L’employeur qui ne respecte pas son obligation de contrôle encourt les sanctions suivantes : 

  • Défaut de contrôle du pass sanitaire obligatoire : fermeture administrative de 7 jours maximum. Au 3ème manquement dans un délai de 45 jours, il encourt 1 an de prison et 9 000 euros d’amende.
  • Défaut de contrôle de l’obligation vaccinale : amende de 1 500 euros. Au 3ème manquement dans un délai de 30 jours, il risque également 1 an de prison et 9 000 euros d’amende (sauf pour les particuliers employeurs). 

2- Suspension du contrat de travail

À défaut de pass sanitaire valide, l’employeur notifie au salarié la suspension immédiate (non rémunérée) de son contrat de travail. 

La prise de CP, RTT ou autres jours de repos est possible avec l’accord de l’employeur pour éviter la perte de rémunération. 

3- Entretien avec le salarié après 3 jours de suspension 

Si la suspension dure plus de 3 jours, vous devez convoquer le salarié à un entretien pour envisager avec lui les solutions possibles. Par exemple : reclassement à un poste sans contact avec le public. 

La suspension du contrat de travail prend fin dès que le salarié fournit les justificatifs nécessaires. 

 

Pass sanitaire et licenciement : Quid des CDD ? 

À l’origine, le projet de loi prévoyait un nouveau motif de rupture anticipée des CDD : la non présentation du pass sanitaire.
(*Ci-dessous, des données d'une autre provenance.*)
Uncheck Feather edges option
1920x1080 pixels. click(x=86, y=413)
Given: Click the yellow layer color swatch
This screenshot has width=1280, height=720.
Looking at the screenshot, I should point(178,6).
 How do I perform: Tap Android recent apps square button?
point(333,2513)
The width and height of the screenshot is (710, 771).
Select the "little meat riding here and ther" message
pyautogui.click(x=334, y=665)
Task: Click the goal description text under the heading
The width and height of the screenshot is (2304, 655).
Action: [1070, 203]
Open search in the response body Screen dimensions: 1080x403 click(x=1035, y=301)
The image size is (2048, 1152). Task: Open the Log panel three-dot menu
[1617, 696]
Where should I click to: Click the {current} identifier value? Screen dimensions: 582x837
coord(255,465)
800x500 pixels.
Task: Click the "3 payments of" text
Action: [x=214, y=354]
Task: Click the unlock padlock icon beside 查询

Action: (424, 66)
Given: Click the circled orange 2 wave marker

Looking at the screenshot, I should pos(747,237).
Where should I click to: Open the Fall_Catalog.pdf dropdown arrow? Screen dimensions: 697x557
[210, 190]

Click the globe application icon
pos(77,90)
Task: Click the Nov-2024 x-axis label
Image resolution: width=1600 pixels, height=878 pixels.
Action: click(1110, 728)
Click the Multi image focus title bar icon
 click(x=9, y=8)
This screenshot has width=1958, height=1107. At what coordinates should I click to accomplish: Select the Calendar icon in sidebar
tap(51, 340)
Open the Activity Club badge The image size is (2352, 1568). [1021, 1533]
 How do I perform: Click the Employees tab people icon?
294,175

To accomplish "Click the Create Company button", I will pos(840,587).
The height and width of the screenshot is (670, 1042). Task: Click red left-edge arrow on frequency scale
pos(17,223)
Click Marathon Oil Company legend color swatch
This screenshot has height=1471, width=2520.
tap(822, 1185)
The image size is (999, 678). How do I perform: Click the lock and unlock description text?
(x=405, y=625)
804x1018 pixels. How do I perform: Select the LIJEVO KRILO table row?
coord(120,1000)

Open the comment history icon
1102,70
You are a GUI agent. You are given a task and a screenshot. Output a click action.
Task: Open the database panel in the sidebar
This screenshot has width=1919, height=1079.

Cette disposition a été supprimée par le conseil constitutionnel. 

La procédure à suivre reste donc similaire à celle détaillée ci-dessus pour les CDI : suspension du contrat, recherche d’aménagement, etc. 

 

Licenciement Pass sanitaire : Un licenciement qui reste toutefois possible pour d’autres motifs

La loi ne crée donc pas un motif spécifique de licenciement pour non vaccination ou de pass sanitaire. 

Toutefois, cela n’empêche pas l’employeur de s’appuyer éventuellement sur d’autres motifs de licenciement de droit commun. 

C’est le cas notamment des absences répétées perturbant le bon fonctionnement de l’entreprise. Ce motif n’est toutefois valable que si l’ensemble de l’entreprise est perturbée et pas seulement un service (Cass. Soc., 26 juin 2018, n° 15-28.868)

Elisabeth Borne a également évoqué la piste du licenciement pour inaptitude mais ce dernier semble difficile à mettre en pratique (le salarié étant toujours en capacité physique d’exercer son travail). 

En cas de litiges, il reviendra au conseil des prud’hommes de trancher au cas par cas sur la licéité de tels licenciements.